Brown Has Lost The Plot And Should Go

What fool would drone on about global emissions after coming up with a crackpot plan to get jobless off the dole lagging lofts, while the country's economy crashed around his ears? Our illustrious leader has lost the plot. And Cameron has taken the gloves off.

Brown must be taking leave of his senses as time and again he harks back to his pet subject of global this and that, oblivious to what's going on in the real world and real economy, promising to "do what it takes". And the sad thing is, his shallow ministers follow him like sheep, while he just "gets on with the job".

As unemployment hit a record high, Brown came up with a lofty lunatic plan to solve unemployment by getting everyone to retrain and insulate lofts. How on earth can you expect two million people to just climb around all day in dirty attics? 

Then it was off again with his EU chums and a lot of hot air on climate change and cutting global emissions. Someone should come and take him away. There's a good job going at the IMF if he fancies it.

Who gives a stuff about lofts and global emissions, when they're faced with losing their jobs, being booted out of their homes, scraping a living on a meagre wage or pension, while struggling with mounting debt? Global warming can wait for another day.

Only his ministers and hangers-on, Brown's BBC and the guys who write the propaganda on his personal No 10 website are on his side.

Brown clearly has a thing about loft insulation. Not too long ago, his cunning plan to cut gas bills was to lag the loft and draw the curtains

And before global emissions, it was world poverty, when he turned up in Japan telling people not to waste food. He must have a problem with wind. 

Brown's ministers and the not-so-merry band of New Labour MPs only snuggle up to him because they are scared of losing their cushy jobs. 

And they put trust in a man who handed over billions of taxpayers cash and borrowed billions, in a vane hope of solving the stock market and bailing out his pals in the city, while ignoring the twin evils of unemployment and inflation staring him in the face. 

How shortsighted to think that just throwing money at a problem will make it go away, when he helped cause the economic mess in the first place.

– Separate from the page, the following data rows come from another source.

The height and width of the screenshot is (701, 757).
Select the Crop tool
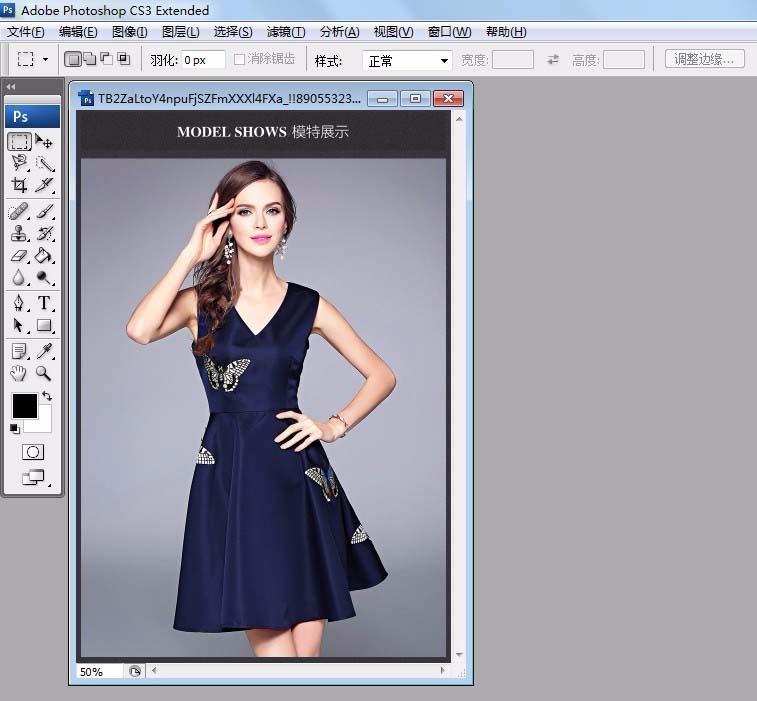click(x=19, y=185)
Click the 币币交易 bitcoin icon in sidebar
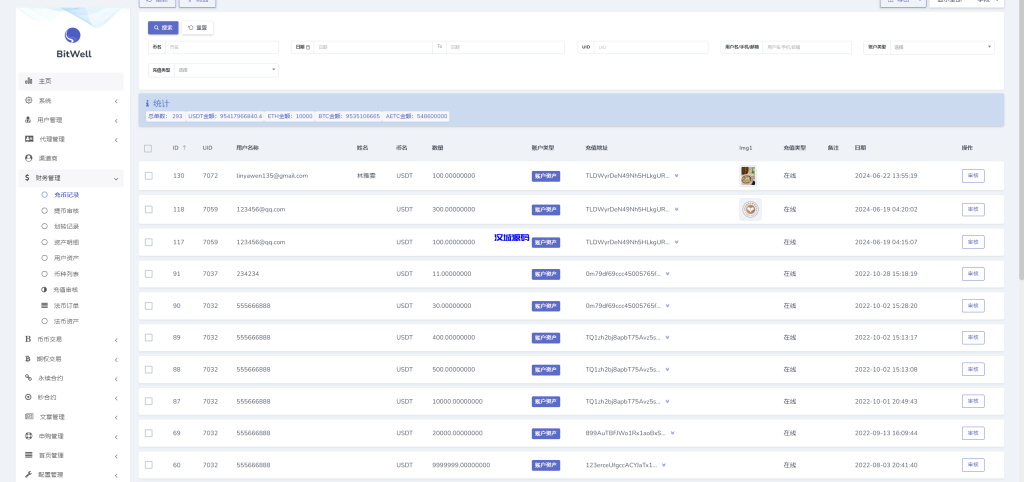This screenshot has height=482, width=1024. click(29, 339)
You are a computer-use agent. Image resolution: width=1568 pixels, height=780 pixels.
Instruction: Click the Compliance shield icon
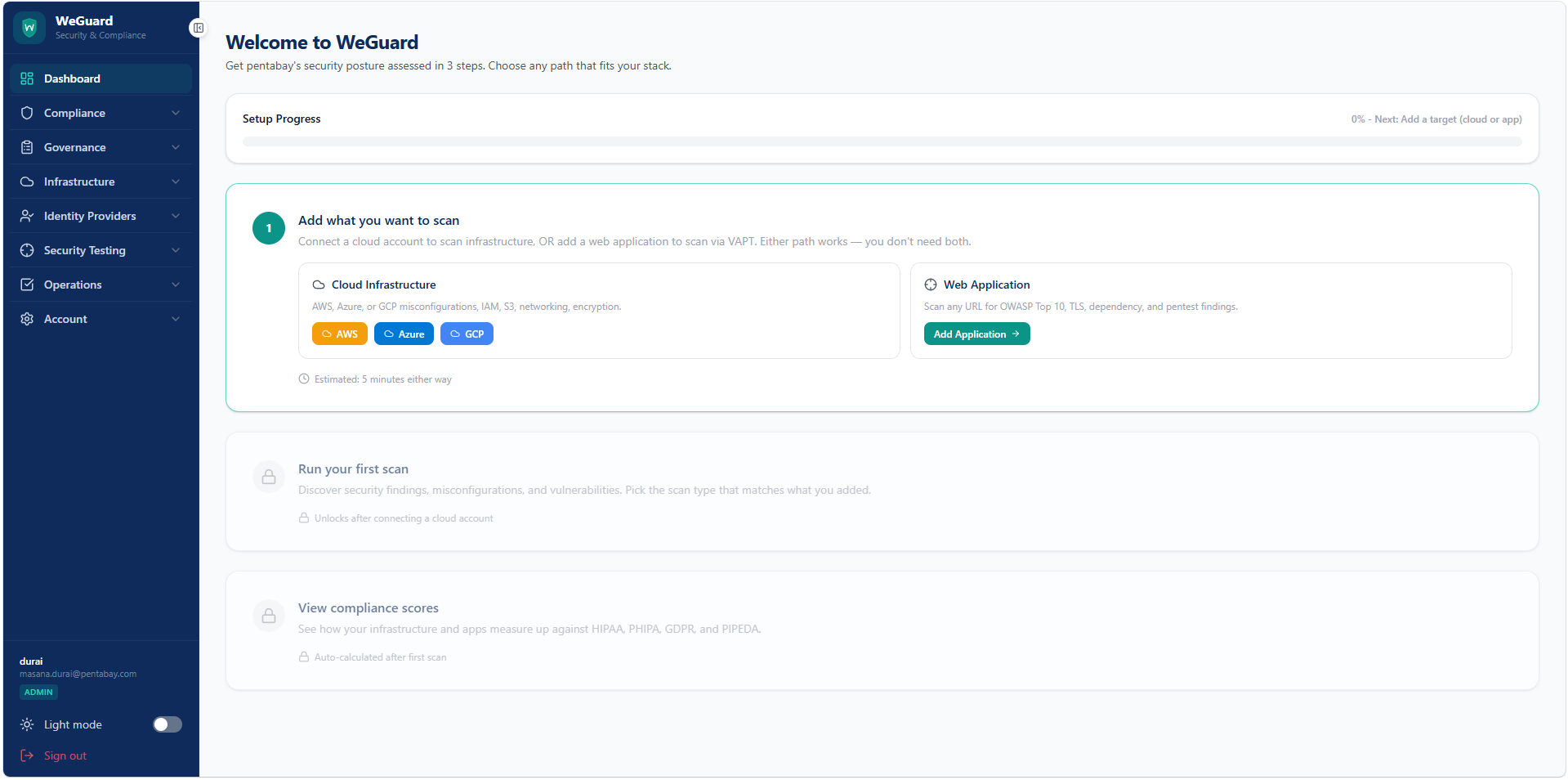pos(27,113)
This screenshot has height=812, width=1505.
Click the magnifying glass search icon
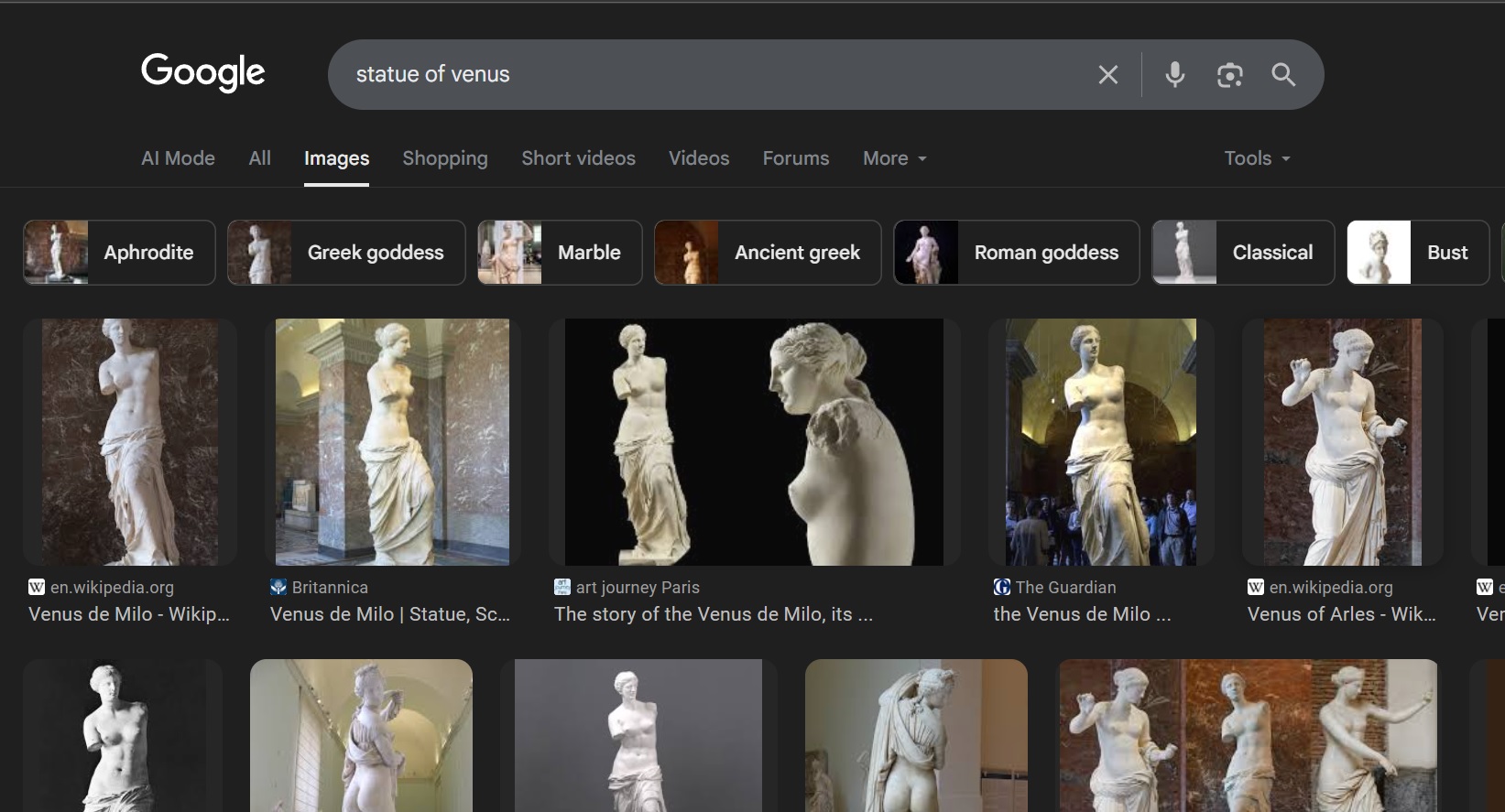[x=1283, y=75]
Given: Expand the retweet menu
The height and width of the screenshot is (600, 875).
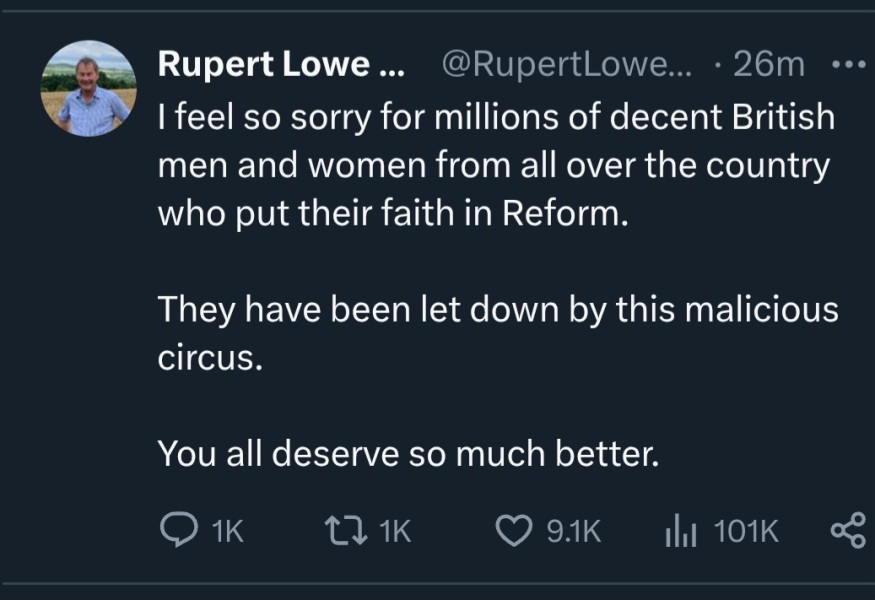Looking at the screenshot, I should (x=345, y=531).
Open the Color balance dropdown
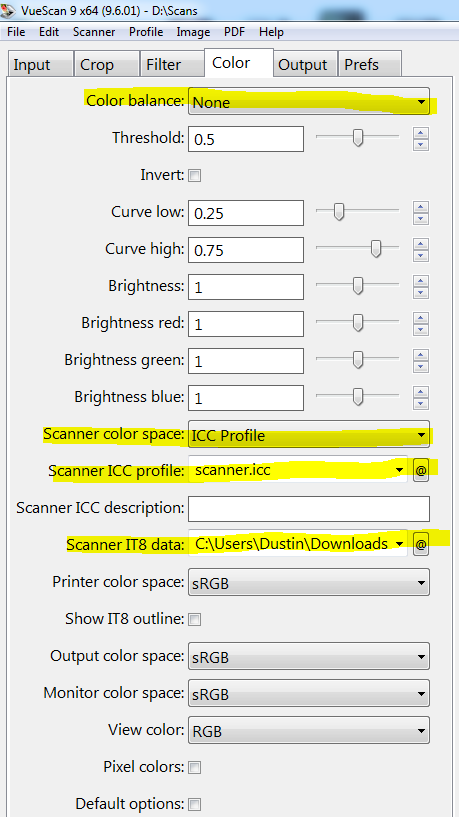This screenshot has height=817, width=459. [x=309, y=102]
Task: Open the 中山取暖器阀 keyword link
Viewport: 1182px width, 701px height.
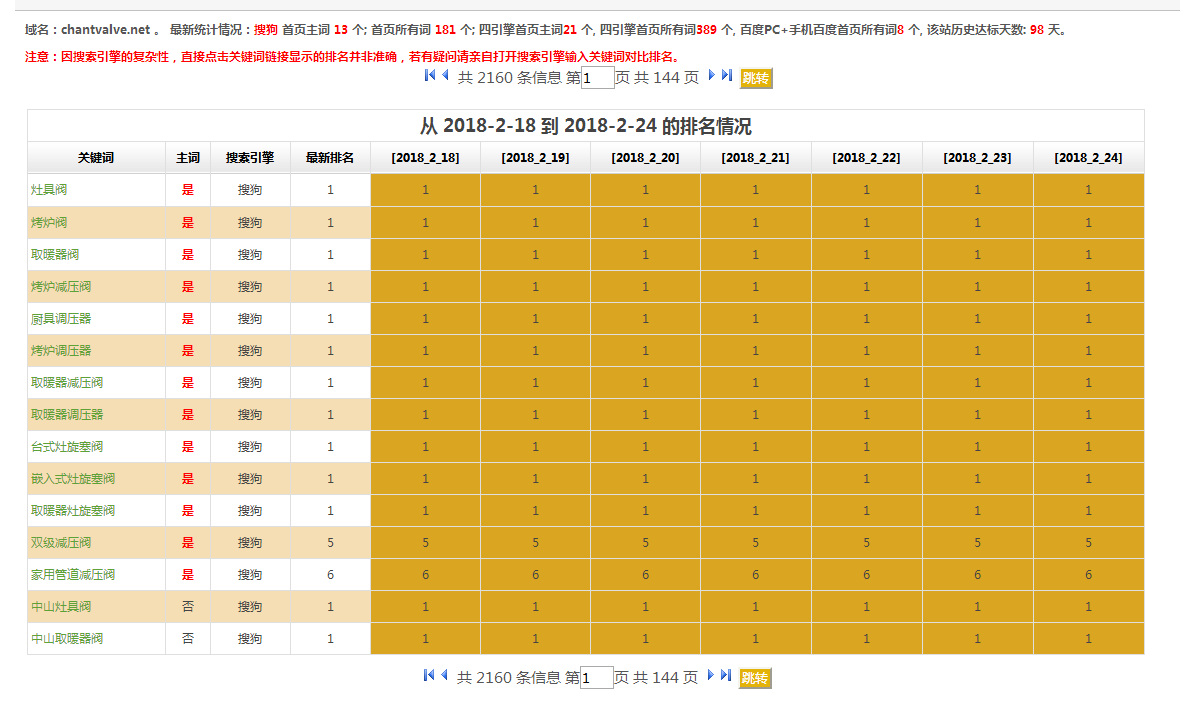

They pinned their hope on Superman who just could not help being Clark Kent all the time, even eluding to Brown as a new Churchill. 

Churchill went on to lose the election. Like Brown, he'd misjudged the mood of the people. 

With the real economy on everyone's minds, Cameron's Conservatives have today unleashed an attack at last. The LibDems should too, if only Cable would inject a human angle into his dry, sensible economics. Both, with disillusioned true Labour MPs, could force a vote of confidence. The mood of people is now with them.

But both must come up with clear, workable policies, so voters know exactly what they are letting themselves in for. 

Meanwhile back in the loft. It's a dirty, cramped, back-breaking job. Just right for an out-of-work MP. How many of them will retrain as loft laggers, when they're out of a job at Westminster?